Selected passage =
____________

Antiphon. Collegerunt, tone 2. The chief priests and the Pharisees gathered a council, and they said, 'What do we? for this man doth many miracles. If we let Him alone so, all will believe in Him. | Nay, let not the Romans come, and take away our place and nation. (cf. Mt. 21:47,48) [It should be noted that this antiphon is music from the ancient Gallican rite which vanished from history.]


Outdoors, before the west doors-which are closed. At the doors, three singers (clergy) face west to the people to sing:

|V.| But one of them, named Caiphas, being the high priest that year, prophesied, saying: It is expedient for you that one man should die for the people, and that the whole nation perish not. From that day, therefore, they devised to put Him to death, saying: (cf. :49-53) | Choir: Nay, let not... And all turn to the doors.

____________

Items =
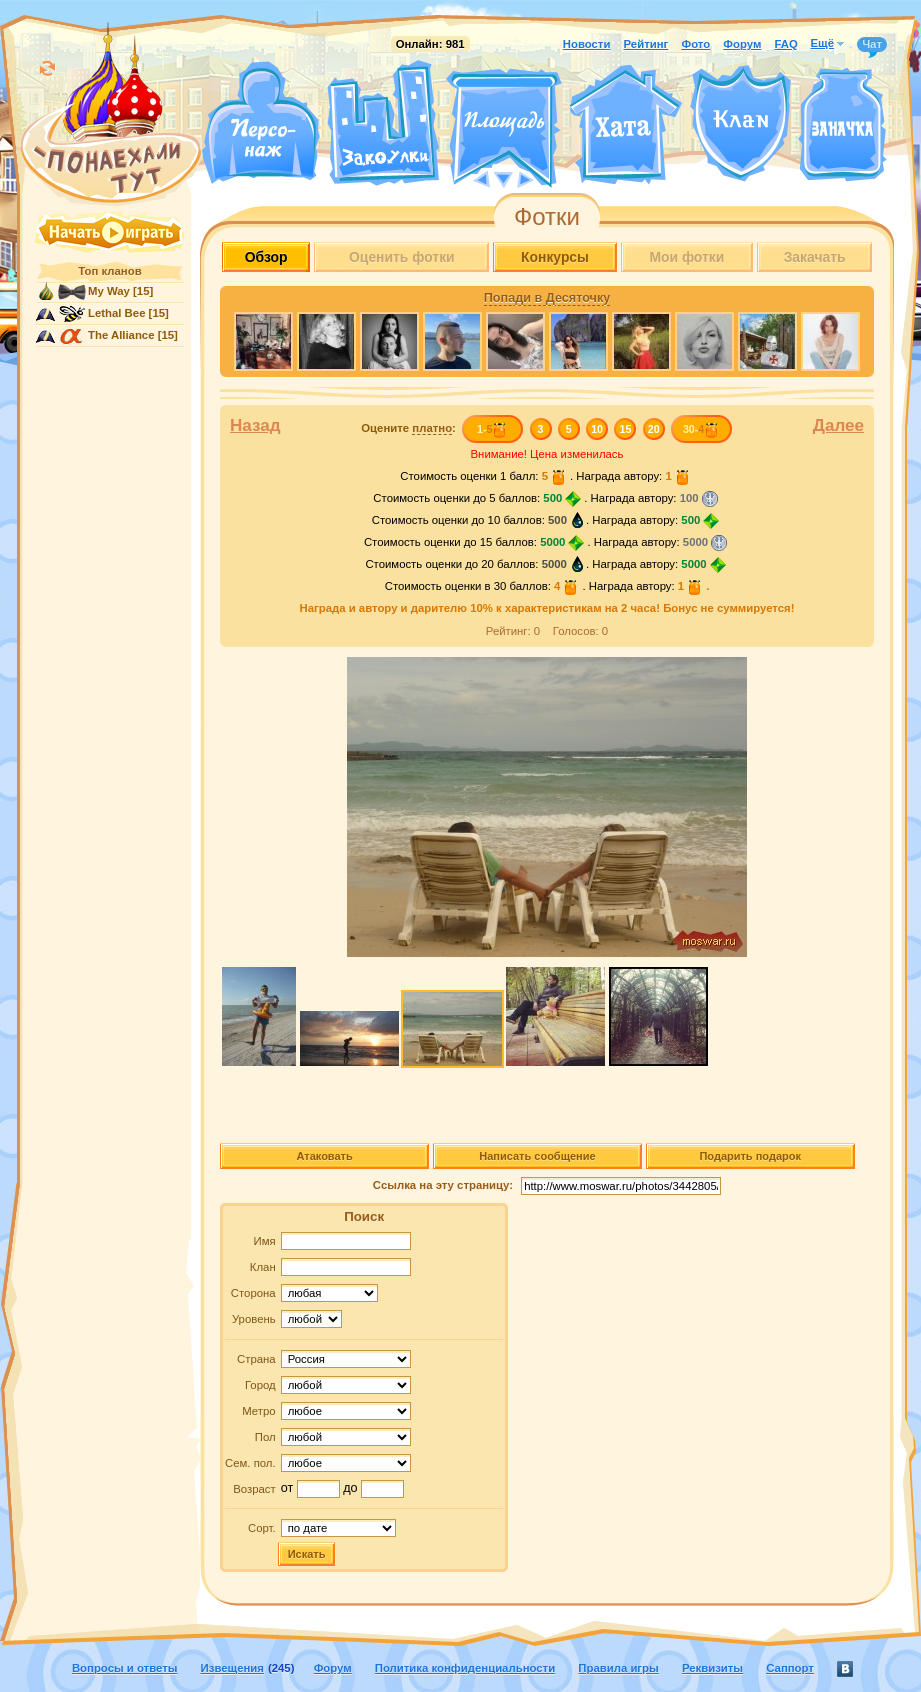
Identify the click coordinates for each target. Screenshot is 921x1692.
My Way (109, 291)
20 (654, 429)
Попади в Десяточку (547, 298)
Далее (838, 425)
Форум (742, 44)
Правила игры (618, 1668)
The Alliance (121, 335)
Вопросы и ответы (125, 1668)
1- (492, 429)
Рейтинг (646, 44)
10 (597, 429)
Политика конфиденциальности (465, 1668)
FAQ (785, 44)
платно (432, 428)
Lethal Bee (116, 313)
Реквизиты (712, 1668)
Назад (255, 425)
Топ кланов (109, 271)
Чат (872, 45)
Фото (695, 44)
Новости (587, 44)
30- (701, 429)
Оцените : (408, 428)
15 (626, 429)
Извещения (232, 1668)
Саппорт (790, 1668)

____________

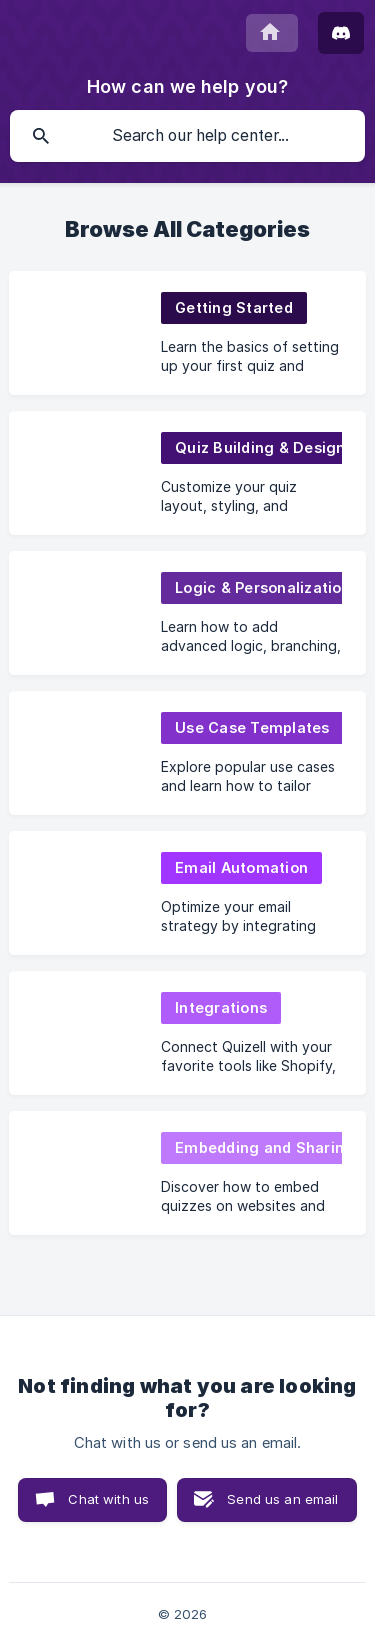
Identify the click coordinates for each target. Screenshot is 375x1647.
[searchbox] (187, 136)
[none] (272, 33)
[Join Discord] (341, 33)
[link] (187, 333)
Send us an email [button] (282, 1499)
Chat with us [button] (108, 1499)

____________

What is being asked = In the liturgical text about the antiphon Collegerunt, who sings at the closed west doors, and which way do they face?

Finished answer = Three singers from the clergy sing there, facing west toward the people.